> EXCERPTED PASSAGE
════════════════════

Dr. Tanya Shreedhar is a postdoctoral researcher at the University of Edinburgh, and a 2023 finalist at the L’Oréal-UNESCO For Women in Science UK & Ireland Rising Talents Awards. We asked her to share her thoughts on becoming a woman in STEM, and how we can inspire girls to follow a similar path…
Promoting and empowering young girls to pursue careers in Science, Technology, Engineering, and Mathematics (STEM) is essential for bridging a gaping gender gap in female representation in the STEM workforce. To tackle this issue head-on, it is crucial to actively encourage and support the involvement of young girls in STEM education and professions.
Nurturing a learning environment to inspire girls
I believe that fostering a nurturing learning environment for the next generation of female scientists requires a multi-faceted approach, encompassing various initiatives at different levels. I will elaborate on one aspect: Role-models and representation. I believe that representation matters a lot.

════════════════════

> MATERIAL SUPPLIED
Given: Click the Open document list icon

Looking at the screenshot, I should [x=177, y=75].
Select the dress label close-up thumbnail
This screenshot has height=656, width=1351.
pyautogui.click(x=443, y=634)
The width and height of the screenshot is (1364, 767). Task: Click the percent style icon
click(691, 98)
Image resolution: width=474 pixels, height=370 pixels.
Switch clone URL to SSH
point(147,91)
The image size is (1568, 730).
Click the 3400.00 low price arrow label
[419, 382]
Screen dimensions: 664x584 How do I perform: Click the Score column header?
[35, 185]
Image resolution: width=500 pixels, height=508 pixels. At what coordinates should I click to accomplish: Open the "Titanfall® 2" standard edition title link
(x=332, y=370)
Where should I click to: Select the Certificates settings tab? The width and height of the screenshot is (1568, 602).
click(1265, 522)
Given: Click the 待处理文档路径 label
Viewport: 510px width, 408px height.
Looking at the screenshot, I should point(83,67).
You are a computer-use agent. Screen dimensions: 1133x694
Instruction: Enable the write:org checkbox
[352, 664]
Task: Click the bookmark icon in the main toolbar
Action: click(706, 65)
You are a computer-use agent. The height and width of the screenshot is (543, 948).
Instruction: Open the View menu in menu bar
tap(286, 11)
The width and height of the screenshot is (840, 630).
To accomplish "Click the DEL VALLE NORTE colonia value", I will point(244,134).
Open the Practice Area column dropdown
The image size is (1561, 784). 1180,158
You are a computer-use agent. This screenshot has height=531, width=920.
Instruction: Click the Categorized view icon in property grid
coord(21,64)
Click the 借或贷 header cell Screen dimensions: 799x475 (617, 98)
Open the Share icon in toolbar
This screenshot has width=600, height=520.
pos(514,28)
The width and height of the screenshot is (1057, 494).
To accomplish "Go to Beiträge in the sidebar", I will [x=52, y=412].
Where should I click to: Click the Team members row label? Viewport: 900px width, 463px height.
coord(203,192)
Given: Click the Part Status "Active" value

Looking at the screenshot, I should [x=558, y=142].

════════════════════

> DIRECTIONS FOR THIS TASK
Transcribe the passage of the text on encouraging girls in STEM from "Dr. Tanya Shreedhar" to "education and professions.".

> WRITTEN RESPONSE
Dr. Tanya Shreedhar is a postdoctoral researcher at the University of Edinburgh, and a 2023 finalist at the L’Oréal-UNESCO For Women in Science UK & Ireland Rising Talents Awards. We asked her to share her thoughts on becoming a woman in STEM, and how we can inspire girls to follow a similar path…
Promoting and empowering young girls to pursue careers in Science, Technology, Engineering, and Mathematics (STEM) is essential for bridging a gaping gender gap in female representation in the STEM workforce. To tackle this issue head-on, it is crucial to actively encourage and support the involvement of young girls in STEM education and professions.